STOP COUGHING IN LECTURES

This hack can’t hack the hacking

coughing freshers flu gross illness Lectures medicine student life Students

Lubricate your windpipes, people.

We’re a few weeks into university. Initial anxieties have started to fade, manic fresher friendliness, and we’ve embarked on greater sexual and chemical experimentation. IN this over-excited period of intense, and often experimental activity, we’ve collectively developed the infamous freshers’ flu: a cesspit of millennial splutter and saliva, a cocktail of fear, sticky floor clubs, and FOMO.

I have sympathy with you, I really do. Due to over-indulgence in gin, sweaty jiving in dimly lit rooms, and brushing up against my filthy new friends, I too have been afflicted by Generic Uni Disease. Sickophobes, look away now; snot fetishists, get ready: symptoms include – dry throat, enough phlegm to supply a biochem lab for a week; permanently boom boom beats head; lethargy, sore eyes, and homesickness.

And the tendency to RUIN MY LIFE by coughing in every. Fucking. Lecture.
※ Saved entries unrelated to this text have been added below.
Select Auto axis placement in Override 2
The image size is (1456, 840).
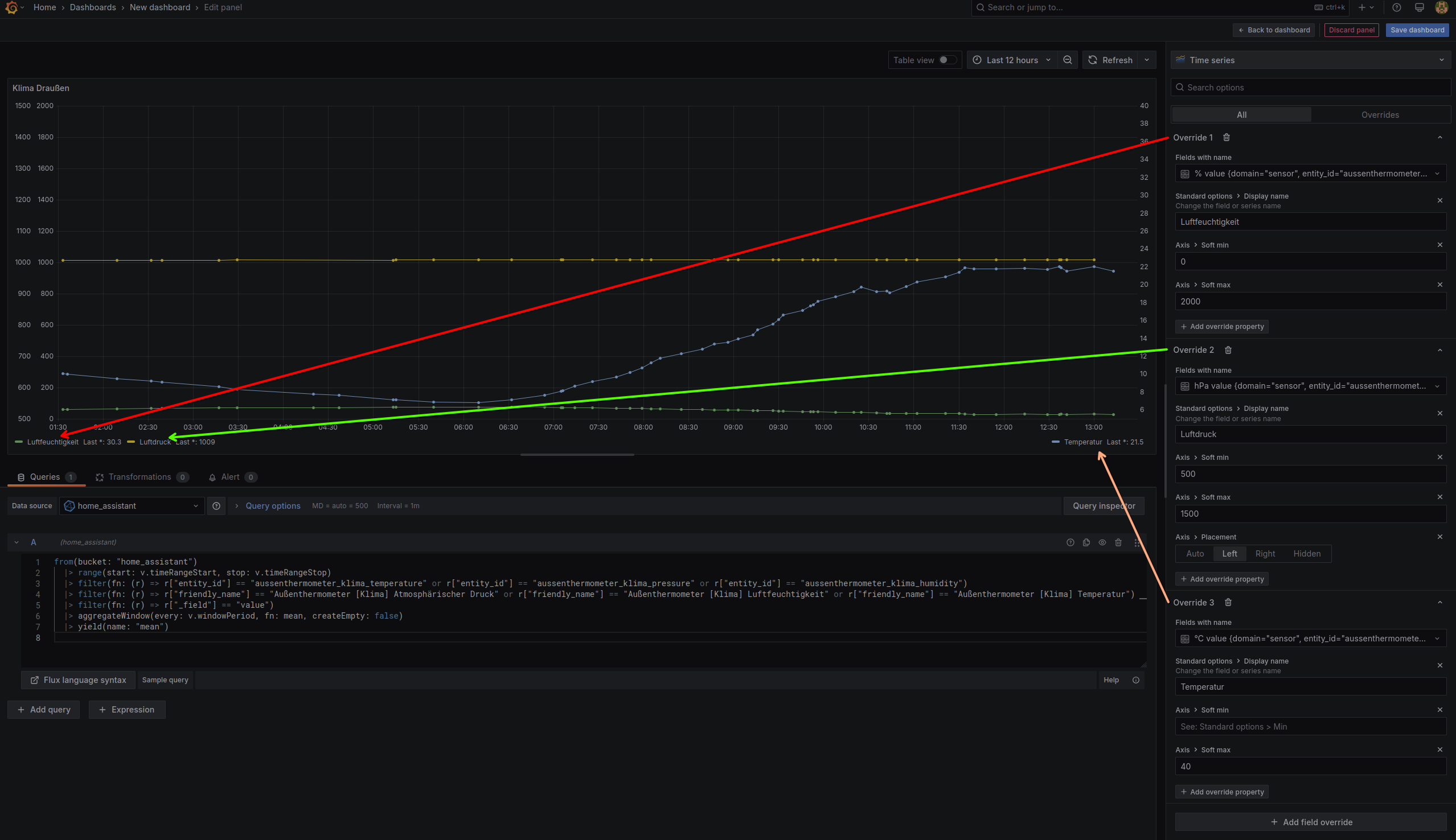[1194, 553]
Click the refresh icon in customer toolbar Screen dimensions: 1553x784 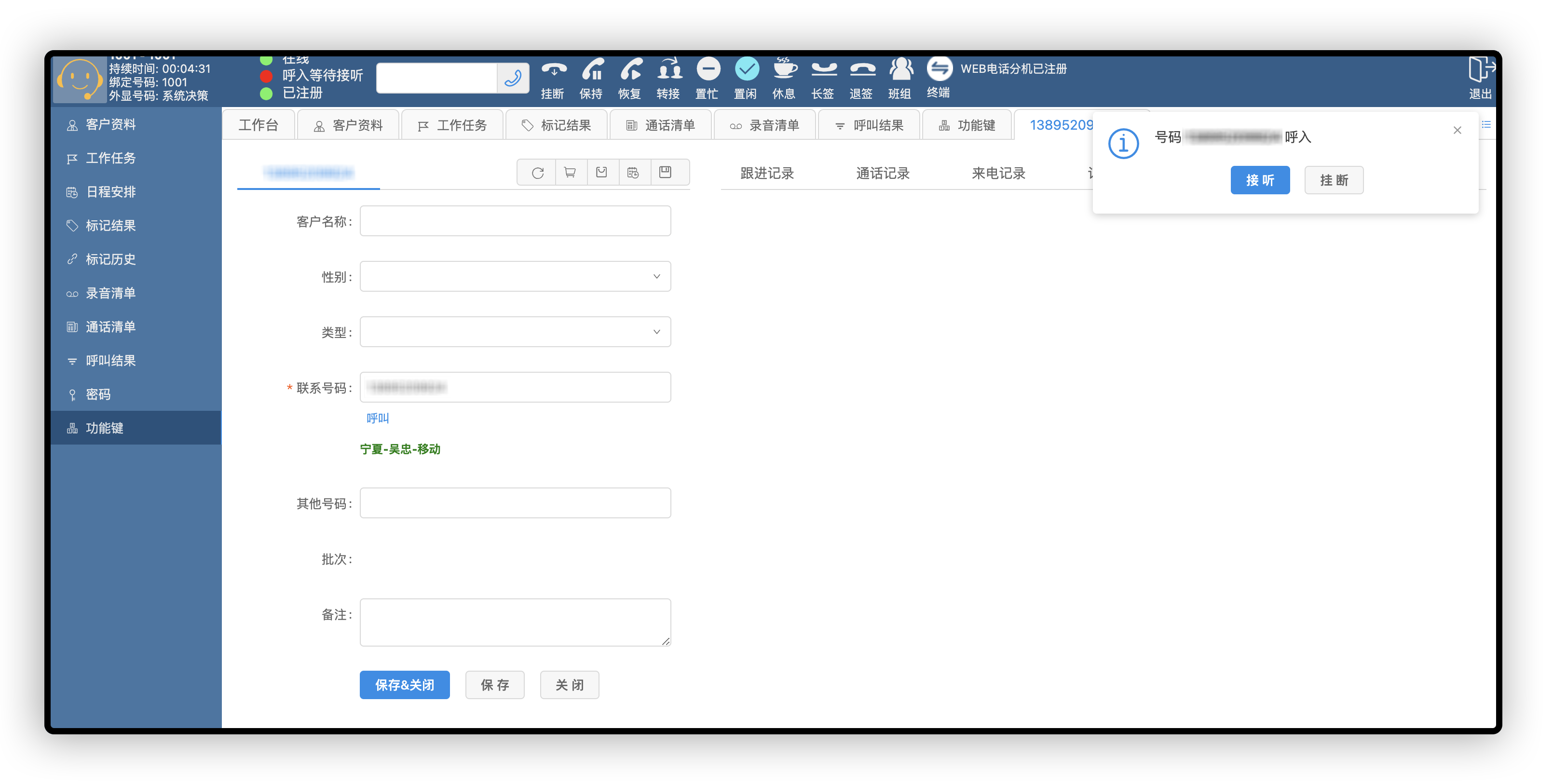pos(537,174)
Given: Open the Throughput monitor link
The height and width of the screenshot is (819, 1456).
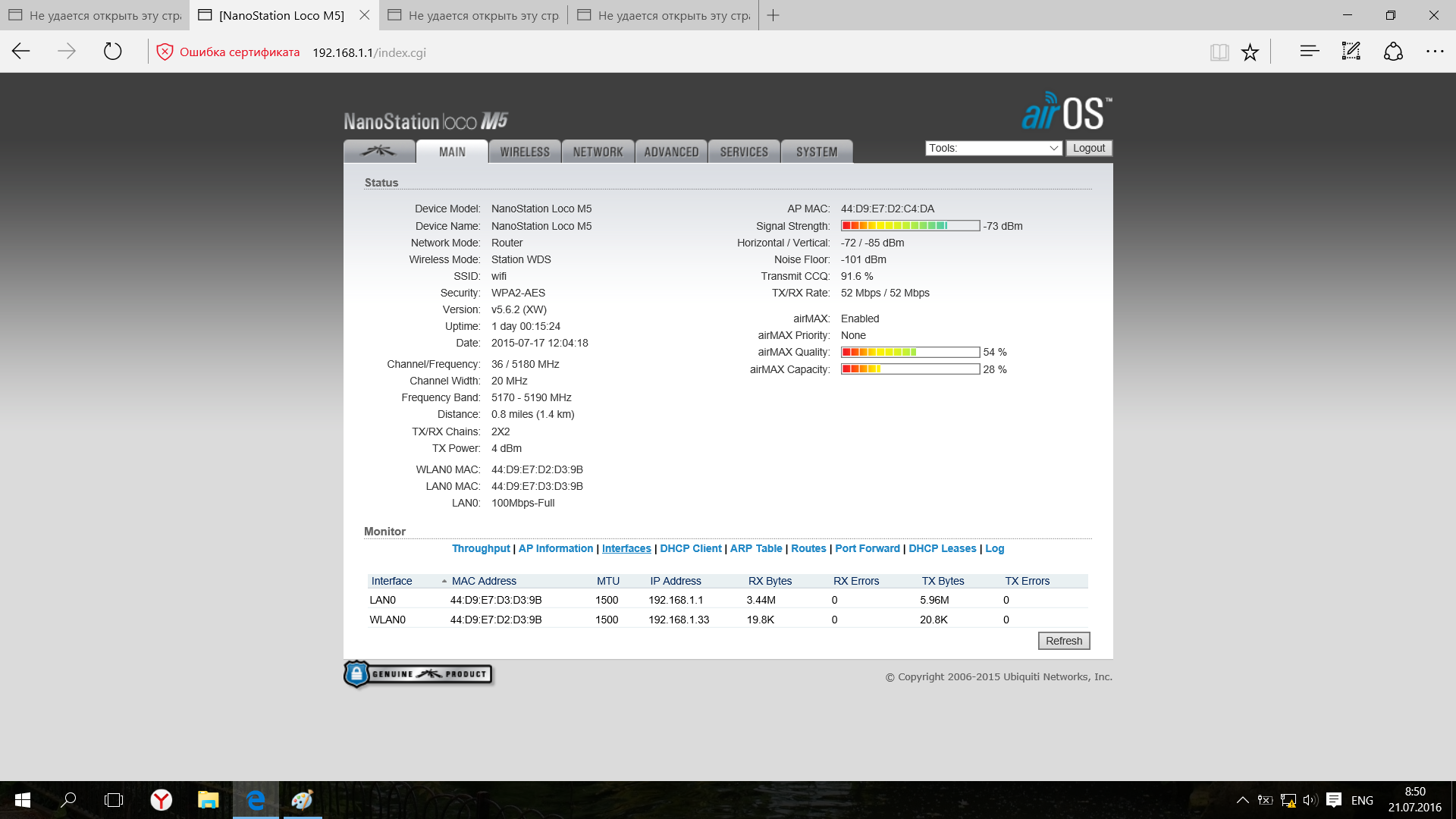Looking at the screenshot, I should (481, 548).
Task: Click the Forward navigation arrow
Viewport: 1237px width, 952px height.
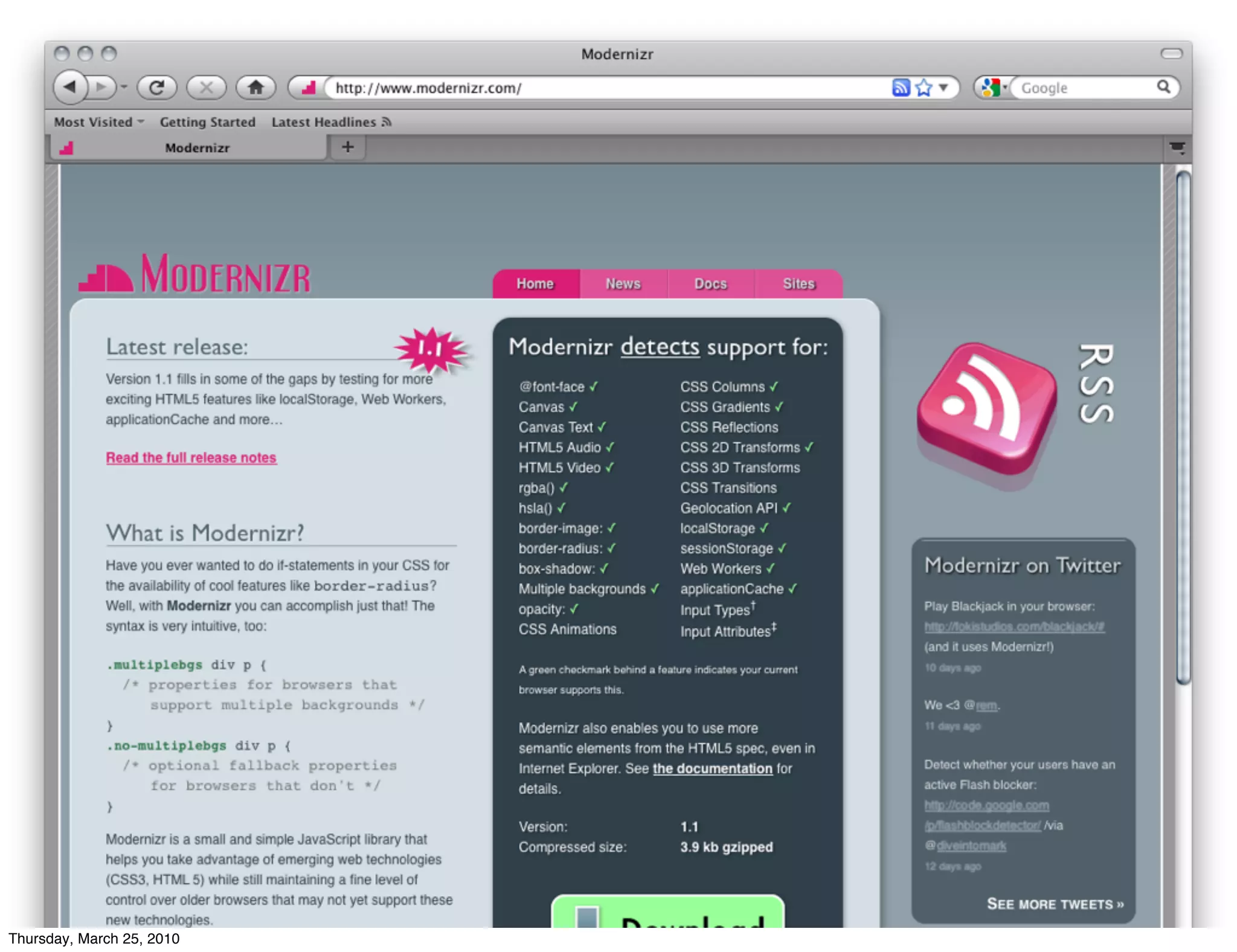Action: click(x=101, y=88)
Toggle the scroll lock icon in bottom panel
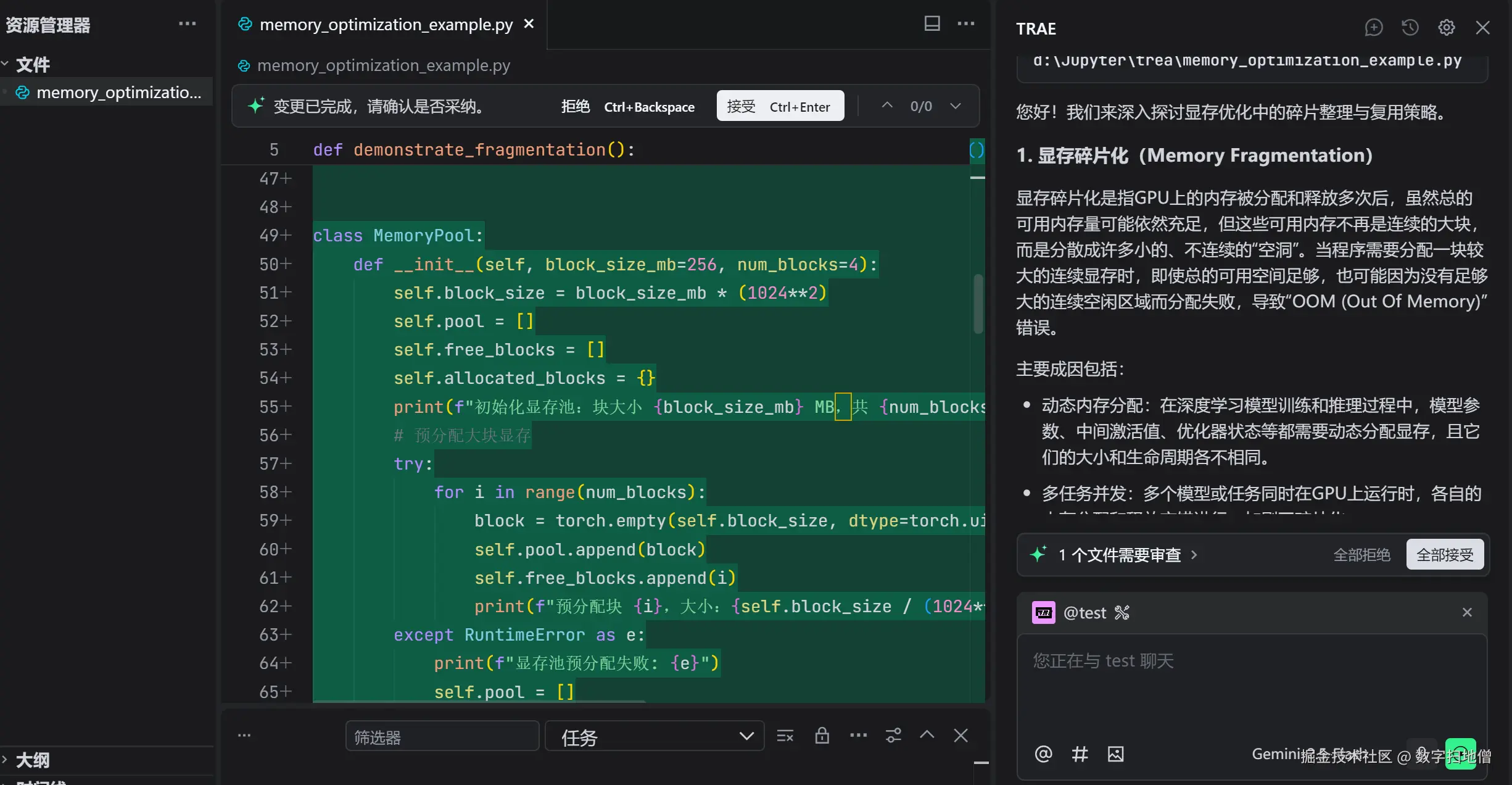The width and height of the screenshot is (1512, 785). pos(822,736)
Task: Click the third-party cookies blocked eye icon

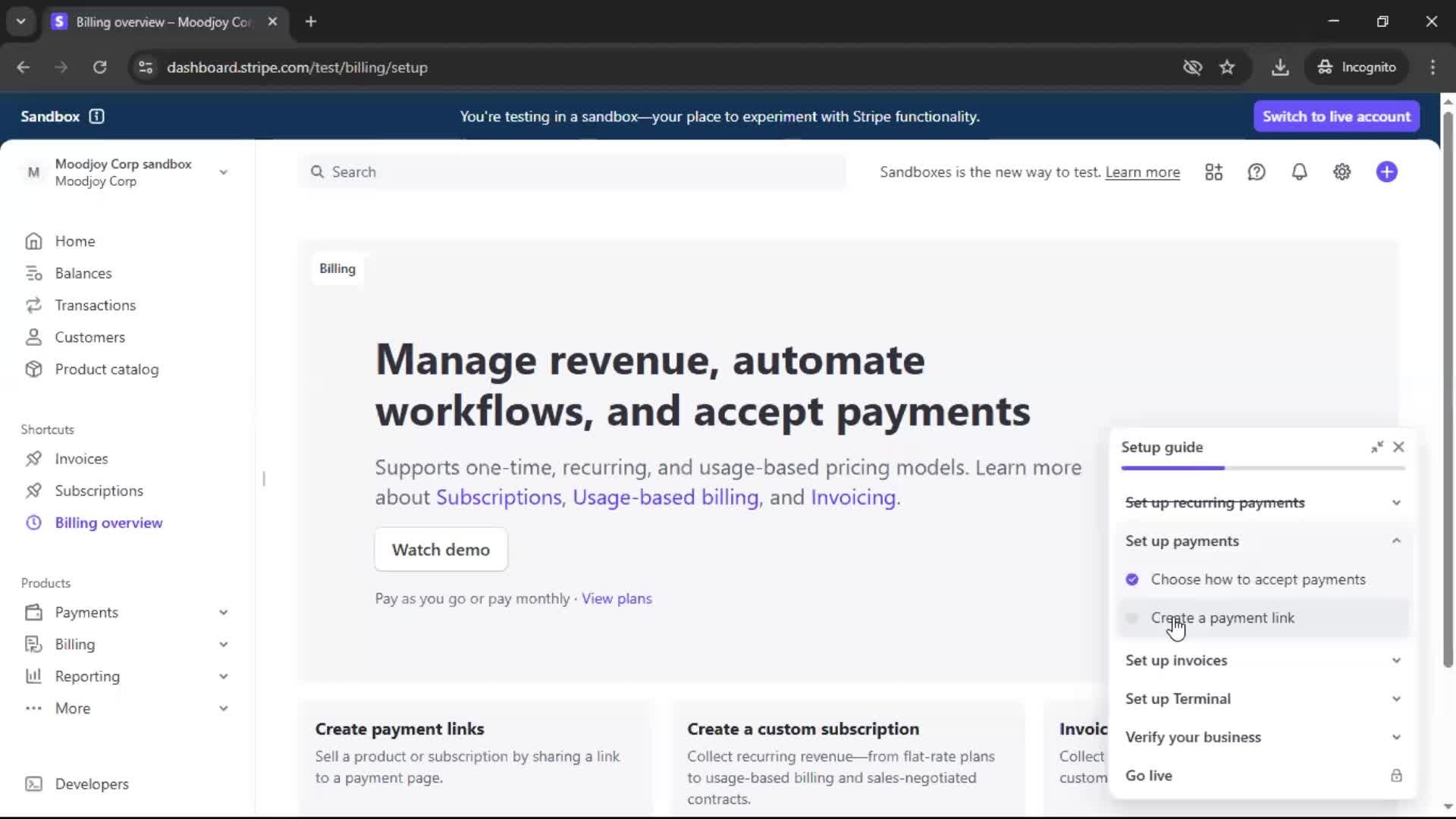Action: pyautogui.click(x=1192, y=67)
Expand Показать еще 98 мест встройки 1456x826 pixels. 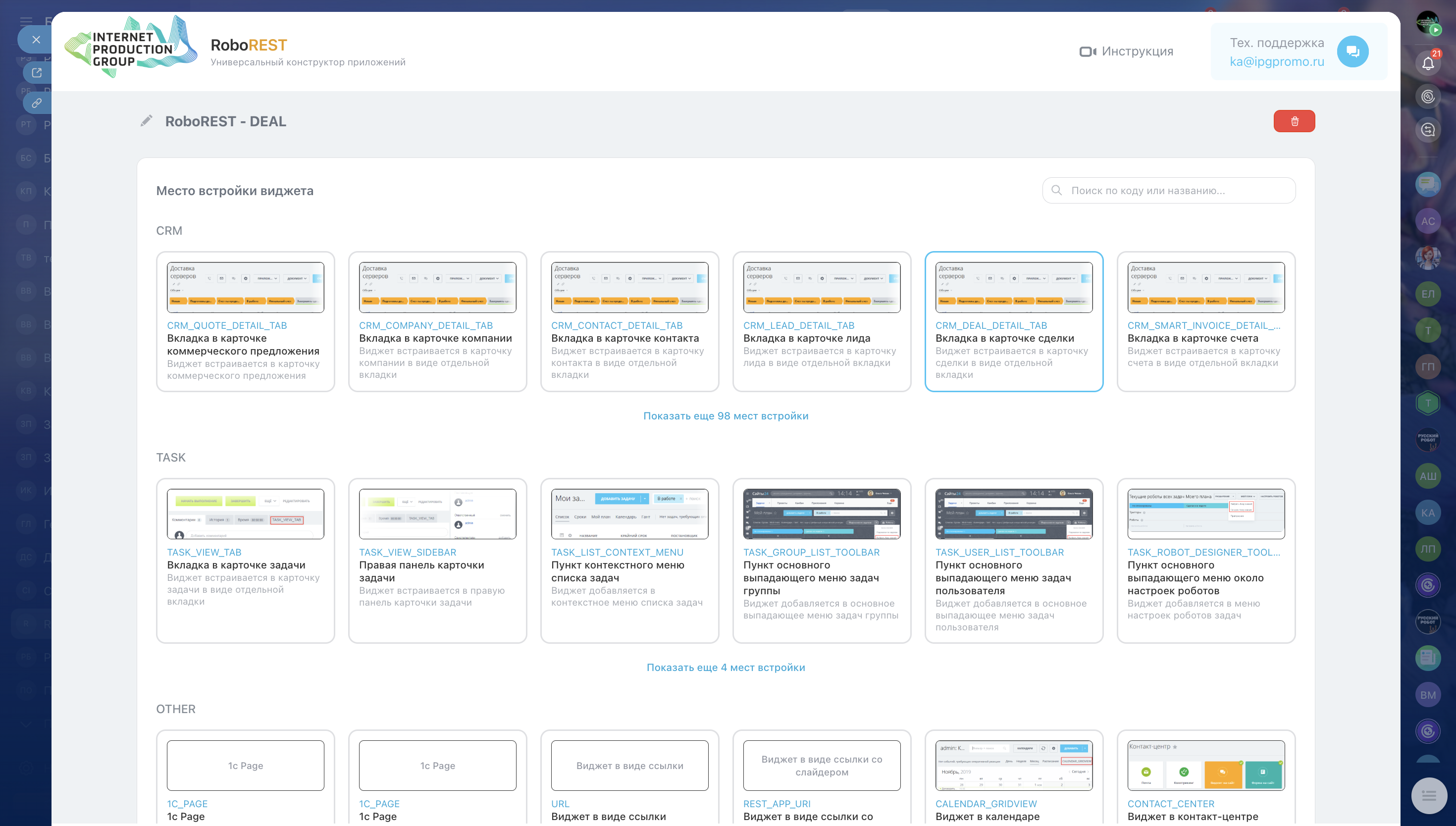[x=726, y=416]
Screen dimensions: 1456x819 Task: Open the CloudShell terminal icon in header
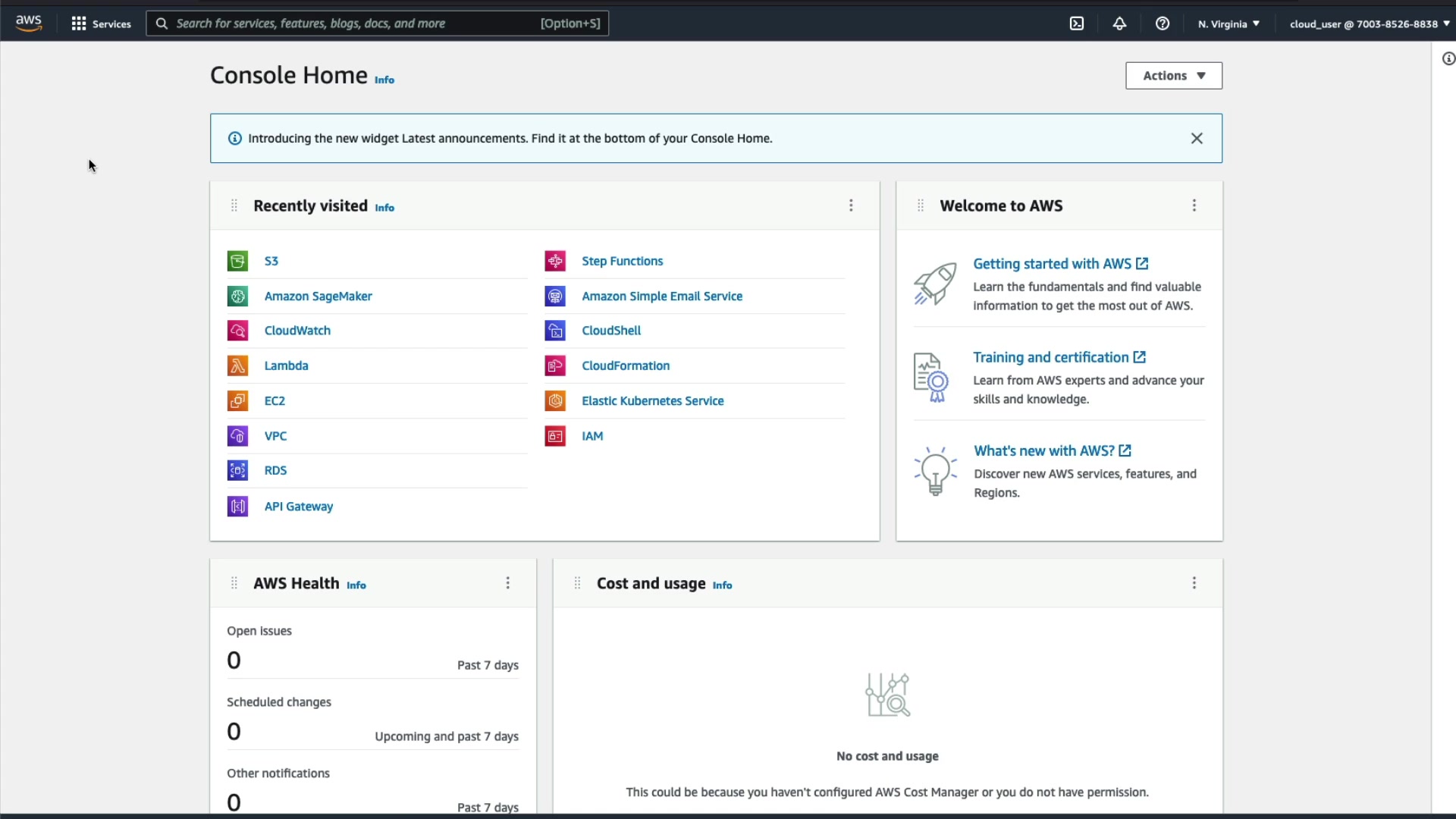click(1077, 24)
An Artist's Reconstruction of the Battle Scene

An Artist's Reconstruction of the Battle Scene

Every class I have yet attended is filled with a cacophony (ca-COUGH-any – aha!) of hacking, spluttering, and germ creating.

Here’s what happens.

I turn up to the lecture hall. Feeling, perhaps, somewhat the worse for wear after the Mad Sesh of the night before. A bit sniffly, maybe.

I sit down, get out my finely sharpened biro and A4 pad. I am ready to learn. The lecturer starts to shuffle their papers and to present the lecture.

And then it begins…

A chorus of dry coughs, of dusty retching. A descant of drippingly moist sneezes. A baseline of jaw-aching, growling hacks. The rustle of tissues. The sloppy expulsion of phlegm onto heavy handkerchiefs.

These things seem to work on a basis of inverse proportionality: the quieter, more socially- anxious mouse the lecturer, the louder the coughing becomes. The more important the point, the greater the fireworks of flu.

Now, I study LANGUAGES. This means that, at various points in my classes, variously complicated European sounds emanate around the lecture hall. 'jemisuisncausainsejksa' is even less comprehensible when drowned in a background of my course mates' gunky wheezing.

Stop flu and flenking in all of my classes

Stop flu and flenking in all of my classes

What’s the solution? LUBRICATE YOUR WINDPIPES. This writer is no superwoman; yet I have managed to not interrupt others’ lives, and immune systems, by obnoxiously spreading phlegm over every surface. It’s called willpower; get a grip.

If, however, you want a more marketable option, get your disgusting self down to Boots, and select your germ-blitzing weapon of choice.

Night Nurse is my personal favourite; I use it during the exam season, and it, without fail, has been a great green auntie to me for many years. Once you get past the initial revulsion at its taste (it’s no strawberry calpol), it clears your throat, mind, and head, of any residual However, you can (and I regularly do) become dependent on it. But hey, chemical addiction is definitely a better call than snot blocking your nasal cavities. It’s always a balance.

knock me out nursey xx

knock me out nursey xx

Option no 2: Go old school. Dig around the recesses of your relatives' great wisdom, and do something sensible with your oesophagus. Don't get hot and bothered, get some honey in some hot water. Recently I was given a top notch recipe: tumeric and pepper in warm milk. Very unami, and seriously scoured my sinuses.

what a concoction (stealing the tumeric makes it all the sweeter)

what a concoction (stealing the tumeric makes it all the sweeter)

Finally – shock horror – consider not drinking alcohol??? Or going out??? A bit of a wild suggestion, that one; but probably the most effective, long-term. Yes, you may identify as a strong and independent university student, who don't need no sleep schedule; and yes, snapping your super wild sesh will make others more jealous, than you watching Peep Show alone in your room. The morning after, however, as your dry splutter transforms into a beefy rumble, and your germy droplets scatter across everyone else's notes, your raving antics won't be so popular.

Tumeric in hand, Hello Super Hans: Good bye Freshers' Flu

Tumeric in hand, Hello Super Hans: Good bye Freshers' Flu

Suck it up, drink up, and go to bed before 2AM. And the rest of the lecture hall won't have to put up with your snotty excuses any longer.